The community center wants to separate the basement of their activity hall into two rooms. One room will be used for storage, and the other will have space for table tennis. The entire basement is a 341 ft² large rectangle with a width of 11 feet. The story room must have an area of 121 ft.².is it possible to make the table tennis room be a rectangle with a length more than twice as long as it’s width?
To find out if it is possible to make the table tennis room be a rectangle with a length more than twice as long as its width, we first need to calculate the maximum length and width possible for the room while still adhering to the given area constraint.
Let the width of the table tennis room be x feet.
Therefore, the length of the table tennis room will be (2x + y) feet, where y is the additional length beyond twice the width.
Given that the total area of the basement is 341 ft² and the storage room must have an area of 121 ft², we can set up the following equation for the total area:
341 = 121 + (2x + y) * x
Simplifying the equation, we get:
220 = 2x² + yx
To determine if it is possible for the length to be more than twice the width, we need to test different values of x and y that satisfy the equation and the given constraints.
Since we are looking for a length that is more than twice the width, let's start with x = 5 ft and y = 3 ft.

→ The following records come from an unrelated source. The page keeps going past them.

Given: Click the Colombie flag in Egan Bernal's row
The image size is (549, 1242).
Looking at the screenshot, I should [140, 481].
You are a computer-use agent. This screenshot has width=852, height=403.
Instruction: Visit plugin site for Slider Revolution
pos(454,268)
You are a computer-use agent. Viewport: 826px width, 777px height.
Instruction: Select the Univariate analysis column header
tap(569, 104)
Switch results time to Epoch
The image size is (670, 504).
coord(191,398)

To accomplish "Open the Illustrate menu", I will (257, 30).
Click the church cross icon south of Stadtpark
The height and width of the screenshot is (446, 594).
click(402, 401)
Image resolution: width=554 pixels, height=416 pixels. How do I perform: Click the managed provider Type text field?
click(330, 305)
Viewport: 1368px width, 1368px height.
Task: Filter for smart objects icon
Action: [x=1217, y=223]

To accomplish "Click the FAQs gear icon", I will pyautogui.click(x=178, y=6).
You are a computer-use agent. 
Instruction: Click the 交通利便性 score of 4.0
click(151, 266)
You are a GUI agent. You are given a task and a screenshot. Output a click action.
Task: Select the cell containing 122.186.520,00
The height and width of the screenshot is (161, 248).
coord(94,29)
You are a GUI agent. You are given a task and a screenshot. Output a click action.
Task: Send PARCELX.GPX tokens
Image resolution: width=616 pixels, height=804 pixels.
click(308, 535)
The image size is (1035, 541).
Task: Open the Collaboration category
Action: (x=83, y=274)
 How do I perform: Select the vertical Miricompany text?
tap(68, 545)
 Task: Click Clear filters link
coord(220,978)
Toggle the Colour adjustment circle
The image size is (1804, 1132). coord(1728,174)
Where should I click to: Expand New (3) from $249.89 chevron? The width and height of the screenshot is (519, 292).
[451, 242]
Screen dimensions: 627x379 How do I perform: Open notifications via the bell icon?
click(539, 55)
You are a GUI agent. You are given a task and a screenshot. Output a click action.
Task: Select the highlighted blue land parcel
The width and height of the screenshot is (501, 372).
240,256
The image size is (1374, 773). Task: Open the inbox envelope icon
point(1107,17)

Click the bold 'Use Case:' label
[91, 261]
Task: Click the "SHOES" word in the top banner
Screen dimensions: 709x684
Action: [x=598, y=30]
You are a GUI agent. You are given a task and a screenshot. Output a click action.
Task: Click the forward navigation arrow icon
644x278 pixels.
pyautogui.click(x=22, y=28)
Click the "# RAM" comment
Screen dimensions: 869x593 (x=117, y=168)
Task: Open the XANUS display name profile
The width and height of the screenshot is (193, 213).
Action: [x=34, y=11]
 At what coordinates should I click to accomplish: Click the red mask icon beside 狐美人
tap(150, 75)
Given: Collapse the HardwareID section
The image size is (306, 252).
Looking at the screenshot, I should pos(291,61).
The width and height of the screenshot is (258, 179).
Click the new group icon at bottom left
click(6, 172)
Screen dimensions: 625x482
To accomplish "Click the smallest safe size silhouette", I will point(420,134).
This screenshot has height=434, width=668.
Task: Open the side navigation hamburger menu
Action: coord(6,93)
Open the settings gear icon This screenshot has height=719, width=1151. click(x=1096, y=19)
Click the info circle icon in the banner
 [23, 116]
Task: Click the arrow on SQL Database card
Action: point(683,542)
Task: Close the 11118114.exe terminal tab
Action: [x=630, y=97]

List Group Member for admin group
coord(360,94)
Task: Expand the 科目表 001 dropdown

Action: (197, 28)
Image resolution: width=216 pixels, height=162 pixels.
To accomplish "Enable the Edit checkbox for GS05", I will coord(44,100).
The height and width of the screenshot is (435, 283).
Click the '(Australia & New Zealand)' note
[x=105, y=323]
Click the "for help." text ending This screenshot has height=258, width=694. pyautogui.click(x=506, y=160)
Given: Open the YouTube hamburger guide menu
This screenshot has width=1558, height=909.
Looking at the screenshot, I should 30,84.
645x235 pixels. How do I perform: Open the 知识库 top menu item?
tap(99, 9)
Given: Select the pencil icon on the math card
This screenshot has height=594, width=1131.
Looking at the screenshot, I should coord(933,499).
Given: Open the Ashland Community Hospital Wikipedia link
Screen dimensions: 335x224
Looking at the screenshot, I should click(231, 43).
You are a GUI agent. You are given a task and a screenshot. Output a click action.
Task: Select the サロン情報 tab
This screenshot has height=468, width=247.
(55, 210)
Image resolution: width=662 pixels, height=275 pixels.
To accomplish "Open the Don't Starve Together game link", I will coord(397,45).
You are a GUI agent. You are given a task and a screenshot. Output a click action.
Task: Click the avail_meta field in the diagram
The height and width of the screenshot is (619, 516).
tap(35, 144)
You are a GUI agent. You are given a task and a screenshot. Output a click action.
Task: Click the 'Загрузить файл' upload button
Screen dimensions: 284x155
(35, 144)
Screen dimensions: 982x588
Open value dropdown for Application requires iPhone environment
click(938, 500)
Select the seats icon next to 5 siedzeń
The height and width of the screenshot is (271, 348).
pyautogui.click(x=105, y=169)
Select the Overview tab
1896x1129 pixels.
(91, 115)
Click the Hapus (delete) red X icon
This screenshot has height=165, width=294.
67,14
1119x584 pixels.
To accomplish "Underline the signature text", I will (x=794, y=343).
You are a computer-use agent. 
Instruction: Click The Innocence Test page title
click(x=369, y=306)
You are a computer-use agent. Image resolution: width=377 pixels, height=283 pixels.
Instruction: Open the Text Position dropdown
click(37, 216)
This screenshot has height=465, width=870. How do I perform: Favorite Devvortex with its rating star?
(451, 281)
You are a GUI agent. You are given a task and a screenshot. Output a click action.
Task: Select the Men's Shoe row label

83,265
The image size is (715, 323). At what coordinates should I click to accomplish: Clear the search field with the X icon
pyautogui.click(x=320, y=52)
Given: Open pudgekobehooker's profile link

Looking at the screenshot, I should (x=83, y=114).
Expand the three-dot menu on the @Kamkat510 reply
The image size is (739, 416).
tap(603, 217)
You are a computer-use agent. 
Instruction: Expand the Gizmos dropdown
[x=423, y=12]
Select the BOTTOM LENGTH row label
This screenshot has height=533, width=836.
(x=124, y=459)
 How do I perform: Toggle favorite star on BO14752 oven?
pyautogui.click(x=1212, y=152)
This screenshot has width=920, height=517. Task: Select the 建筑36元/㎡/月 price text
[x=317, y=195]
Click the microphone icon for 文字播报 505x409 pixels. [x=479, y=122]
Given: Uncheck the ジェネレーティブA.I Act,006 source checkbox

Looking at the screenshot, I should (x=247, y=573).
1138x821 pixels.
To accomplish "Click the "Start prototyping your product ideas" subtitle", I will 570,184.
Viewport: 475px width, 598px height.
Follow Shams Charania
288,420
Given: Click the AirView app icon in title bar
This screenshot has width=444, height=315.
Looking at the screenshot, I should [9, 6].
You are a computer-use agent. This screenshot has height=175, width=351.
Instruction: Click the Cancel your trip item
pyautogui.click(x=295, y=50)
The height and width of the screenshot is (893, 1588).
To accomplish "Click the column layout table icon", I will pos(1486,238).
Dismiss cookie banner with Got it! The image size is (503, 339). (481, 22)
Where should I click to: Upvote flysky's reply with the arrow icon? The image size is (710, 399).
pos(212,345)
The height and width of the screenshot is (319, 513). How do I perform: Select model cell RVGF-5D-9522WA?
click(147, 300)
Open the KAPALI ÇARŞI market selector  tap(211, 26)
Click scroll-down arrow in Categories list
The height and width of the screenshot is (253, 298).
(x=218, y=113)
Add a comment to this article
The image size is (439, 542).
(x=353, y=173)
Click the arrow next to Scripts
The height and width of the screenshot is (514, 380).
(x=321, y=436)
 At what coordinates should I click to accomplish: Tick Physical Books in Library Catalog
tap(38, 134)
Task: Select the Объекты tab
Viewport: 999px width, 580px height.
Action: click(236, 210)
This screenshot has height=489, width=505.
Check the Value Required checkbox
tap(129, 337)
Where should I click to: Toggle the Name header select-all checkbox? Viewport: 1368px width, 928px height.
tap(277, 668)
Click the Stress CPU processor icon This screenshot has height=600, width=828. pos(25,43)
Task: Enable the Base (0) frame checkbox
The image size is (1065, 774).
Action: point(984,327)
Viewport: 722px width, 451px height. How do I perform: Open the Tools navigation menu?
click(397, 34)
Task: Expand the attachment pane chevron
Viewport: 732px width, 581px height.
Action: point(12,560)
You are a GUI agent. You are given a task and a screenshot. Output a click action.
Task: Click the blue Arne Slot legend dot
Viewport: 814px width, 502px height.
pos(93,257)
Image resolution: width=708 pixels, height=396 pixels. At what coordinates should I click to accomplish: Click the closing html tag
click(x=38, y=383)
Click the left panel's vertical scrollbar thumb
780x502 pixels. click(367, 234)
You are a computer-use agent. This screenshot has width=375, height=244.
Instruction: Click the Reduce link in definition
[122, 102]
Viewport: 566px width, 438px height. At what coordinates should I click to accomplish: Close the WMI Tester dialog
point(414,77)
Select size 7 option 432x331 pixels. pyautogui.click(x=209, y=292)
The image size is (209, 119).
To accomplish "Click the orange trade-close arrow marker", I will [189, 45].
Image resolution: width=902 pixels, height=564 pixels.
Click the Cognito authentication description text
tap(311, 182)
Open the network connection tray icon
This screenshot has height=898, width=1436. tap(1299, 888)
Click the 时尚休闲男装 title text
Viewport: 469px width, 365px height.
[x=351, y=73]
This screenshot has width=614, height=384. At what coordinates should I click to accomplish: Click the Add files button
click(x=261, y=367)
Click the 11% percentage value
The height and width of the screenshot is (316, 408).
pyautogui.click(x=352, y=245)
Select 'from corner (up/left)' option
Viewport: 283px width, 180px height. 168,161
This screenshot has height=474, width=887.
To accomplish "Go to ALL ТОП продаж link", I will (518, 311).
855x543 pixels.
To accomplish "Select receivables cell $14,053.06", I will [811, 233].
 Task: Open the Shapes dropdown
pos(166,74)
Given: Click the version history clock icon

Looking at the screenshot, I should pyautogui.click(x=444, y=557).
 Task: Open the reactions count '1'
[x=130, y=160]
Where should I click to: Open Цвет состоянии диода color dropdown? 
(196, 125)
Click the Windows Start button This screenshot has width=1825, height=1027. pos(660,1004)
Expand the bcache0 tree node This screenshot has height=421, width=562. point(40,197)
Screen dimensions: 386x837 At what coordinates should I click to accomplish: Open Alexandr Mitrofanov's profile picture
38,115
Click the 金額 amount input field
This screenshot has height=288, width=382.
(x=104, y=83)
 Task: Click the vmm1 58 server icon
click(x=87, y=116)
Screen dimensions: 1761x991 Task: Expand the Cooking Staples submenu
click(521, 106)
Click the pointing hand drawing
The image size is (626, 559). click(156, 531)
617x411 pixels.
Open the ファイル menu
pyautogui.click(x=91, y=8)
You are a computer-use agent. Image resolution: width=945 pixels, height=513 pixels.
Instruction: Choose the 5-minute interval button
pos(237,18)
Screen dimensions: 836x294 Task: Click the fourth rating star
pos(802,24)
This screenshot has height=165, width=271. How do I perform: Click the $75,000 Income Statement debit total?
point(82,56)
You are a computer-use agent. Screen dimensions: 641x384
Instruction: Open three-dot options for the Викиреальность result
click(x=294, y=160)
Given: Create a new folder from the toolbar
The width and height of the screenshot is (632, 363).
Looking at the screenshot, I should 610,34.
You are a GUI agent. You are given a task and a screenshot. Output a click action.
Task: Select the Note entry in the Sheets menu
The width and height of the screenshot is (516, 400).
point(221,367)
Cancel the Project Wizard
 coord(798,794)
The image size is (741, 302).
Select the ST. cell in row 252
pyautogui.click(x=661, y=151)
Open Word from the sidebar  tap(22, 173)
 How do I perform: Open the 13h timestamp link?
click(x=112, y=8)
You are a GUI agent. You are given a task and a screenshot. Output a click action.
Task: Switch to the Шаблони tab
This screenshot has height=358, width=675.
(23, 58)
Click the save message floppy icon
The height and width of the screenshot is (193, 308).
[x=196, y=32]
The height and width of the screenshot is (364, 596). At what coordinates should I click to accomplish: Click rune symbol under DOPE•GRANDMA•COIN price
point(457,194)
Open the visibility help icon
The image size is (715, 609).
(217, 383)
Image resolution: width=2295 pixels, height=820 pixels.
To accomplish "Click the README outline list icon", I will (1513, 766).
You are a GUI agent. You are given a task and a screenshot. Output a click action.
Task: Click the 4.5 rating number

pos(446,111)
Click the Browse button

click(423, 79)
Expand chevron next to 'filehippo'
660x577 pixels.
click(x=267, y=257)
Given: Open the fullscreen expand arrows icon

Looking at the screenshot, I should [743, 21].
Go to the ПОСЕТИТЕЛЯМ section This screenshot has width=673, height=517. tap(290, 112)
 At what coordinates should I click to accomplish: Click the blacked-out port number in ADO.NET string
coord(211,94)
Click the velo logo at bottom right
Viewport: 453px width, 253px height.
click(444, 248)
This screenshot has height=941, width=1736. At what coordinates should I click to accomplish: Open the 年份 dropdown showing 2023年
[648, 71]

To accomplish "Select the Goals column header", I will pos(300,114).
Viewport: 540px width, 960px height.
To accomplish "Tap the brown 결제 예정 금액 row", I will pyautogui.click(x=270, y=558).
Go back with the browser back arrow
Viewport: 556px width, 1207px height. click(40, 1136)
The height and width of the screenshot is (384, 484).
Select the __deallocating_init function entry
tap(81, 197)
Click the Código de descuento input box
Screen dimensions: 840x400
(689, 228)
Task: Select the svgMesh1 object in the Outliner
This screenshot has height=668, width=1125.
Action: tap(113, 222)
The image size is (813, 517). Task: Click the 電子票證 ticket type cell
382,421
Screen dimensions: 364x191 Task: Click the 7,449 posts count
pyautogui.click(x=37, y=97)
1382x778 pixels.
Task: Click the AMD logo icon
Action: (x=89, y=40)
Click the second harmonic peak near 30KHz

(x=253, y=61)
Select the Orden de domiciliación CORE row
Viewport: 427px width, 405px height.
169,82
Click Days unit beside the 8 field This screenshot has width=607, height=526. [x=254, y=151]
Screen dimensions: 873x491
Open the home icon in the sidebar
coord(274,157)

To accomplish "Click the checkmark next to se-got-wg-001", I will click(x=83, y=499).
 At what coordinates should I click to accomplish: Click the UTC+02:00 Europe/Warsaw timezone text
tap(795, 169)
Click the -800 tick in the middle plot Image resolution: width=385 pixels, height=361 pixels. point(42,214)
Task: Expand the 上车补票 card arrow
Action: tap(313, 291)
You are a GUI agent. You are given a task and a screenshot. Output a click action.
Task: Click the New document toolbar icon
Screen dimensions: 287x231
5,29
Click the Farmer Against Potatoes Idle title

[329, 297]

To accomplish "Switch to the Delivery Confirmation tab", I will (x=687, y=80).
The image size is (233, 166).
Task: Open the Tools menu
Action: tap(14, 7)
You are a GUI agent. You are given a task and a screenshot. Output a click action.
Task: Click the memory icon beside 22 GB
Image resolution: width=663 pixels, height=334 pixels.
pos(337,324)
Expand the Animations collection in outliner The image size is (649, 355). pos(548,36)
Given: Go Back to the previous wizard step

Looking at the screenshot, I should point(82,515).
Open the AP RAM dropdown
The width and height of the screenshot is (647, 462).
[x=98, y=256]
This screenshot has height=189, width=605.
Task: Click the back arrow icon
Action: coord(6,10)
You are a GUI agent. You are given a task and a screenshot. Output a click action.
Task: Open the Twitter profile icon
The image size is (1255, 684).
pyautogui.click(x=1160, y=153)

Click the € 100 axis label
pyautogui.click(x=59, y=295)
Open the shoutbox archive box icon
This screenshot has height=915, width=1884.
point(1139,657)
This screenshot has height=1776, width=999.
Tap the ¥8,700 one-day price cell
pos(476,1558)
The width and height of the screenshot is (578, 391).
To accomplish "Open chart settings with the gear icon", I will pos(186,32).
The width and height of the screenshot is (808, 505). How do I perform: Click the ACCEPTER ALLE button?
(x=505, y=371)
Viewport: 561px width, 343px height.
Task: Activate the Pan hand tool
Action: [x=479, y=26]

Substitute these values into the equation:
220 = 2(5)² + 3(5)
220 = 50 + 15
220 = 65
This does not satisfy the equation, as the area calculation is incorrect. Let's correct it for a valid test–
341 = 121 + (2x + y) * x
220 = 2x² + yx
Let's assume the width is 8 ft and the additional length is 6 ft.
Substitute x = 8 ft and y = 6 ft into the equation:
220 = 2(8)² + 6(8)
220 = 128 + 48
220 = 176
Thus, it is possible to create a table tennis room in a rectangle with a length more than twice its width.